Die Regierungen von Nord- und Südkorea haben Maßnahmen eingeleitet, um das diplomatische Verhältnis zwischen ihren Staaten weiter zu entspannen. Während Nordkorea seine Zeit an die südkoreanische anpassen will, kündigte Südkorea an, seine Propagandalautsprecher an der nördlichen Landesgrenze abzubauen.

Die Schritte folgen auf ein Gipfeltreffen vom vergangenen Freitag zwischen Nordkoreas Regierungschef Kim Jong Un und dem südkoreanischen Präsident Moon Jae In. Dort hatten beide Politiker vereinbart, den seit fast sieben Jahrzehnten andauernden Kriegszustand zu beenden und die geteilte Halbinsel schrittweise von Atomwaffen zu befreien. Kim hatte bei dem Treffen auch gesagt, dass er es als schmerzhaft empfinde, zwei Uhren mit den unterschiedlichen Zeiten für die Hauptstädte Seoul und Pjöngjang an der Wand zu sehen.

Das Parlament in Pjöngjang beschloss nun, Nordkoreas Zeit ab dem kommenden Samstag um 30 Minuten nach vorne zu schieben. Damit läge das Land erstmals seit 2015 wieder in der gleichen Zeitzone wie Südkorea. In dem Jahr hatte Nordkorea eine eigene Zeitzone eingeführt. Anlass war damals der 70. Jahrestag der Befreiung Koreas von der japanischen Besetzung am Ende des Zweiten Weltkrieges. Südkorea liegt in derselben Zeitzone wie Japan.    

Auch Südkorea signalisierte, die Beziehungen zum nördlichen Nachbarn verbessern zu wollen. So teilte das südkoreanische Verteidigungsministerium mit, am Dienstag vor laufender Kamera seine Propagandalautsprecher abzubauen. Das sei der einfachste Schritt, um das Vertrauen zu festigen, hieß es. Allerdings erwarte man, dass Nordkorea auf seiner Seite das Gleiche tue, sagte eine Sprecherin. Bereits vor dem Gipfeltreffen vom vergangenen Freitag waren die Lautsprecher ausgestellt worden, mit denen sich die beiden Länder gegenseitig mit Propaganda beschallt hatten.

Die internationale Staatengemeinschaft begrüßte die jüngsten Entwicklungen auf der koreanischen Halbinsel, so auch Donald Trump.

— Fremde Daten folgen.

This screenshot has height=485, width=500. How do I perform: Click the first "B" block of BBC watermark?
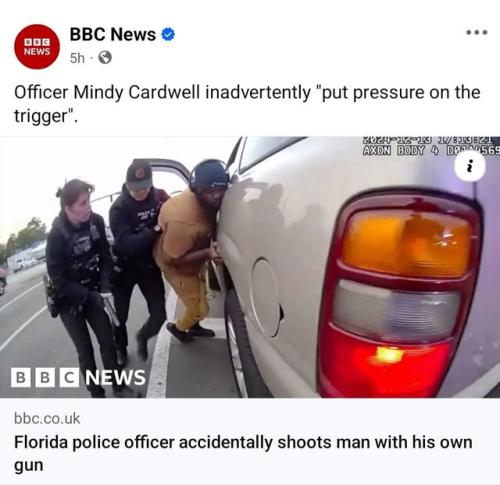point(21,377)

Der US-Präsident plant, sich in den nächsten Wochen mit Kim Jong Un zu treffen. Via Twitter schlug Trump vor, das Treffen in der entmilitarisierten Zone zwischen Nord- und Südkorea stattfinden zu lassen. 

Die USA verlangen von Nordkorea, seine Atomwaffen unumkehrbar abzuschaffen. Die Testanlagen sollen unter öffentlicher Kontrolle unbrauchbar gemacht werden. Kim Jong Un hatte bereits angekündigt, die Atomtestanlage seines Landes im Mai schließen zu lassen.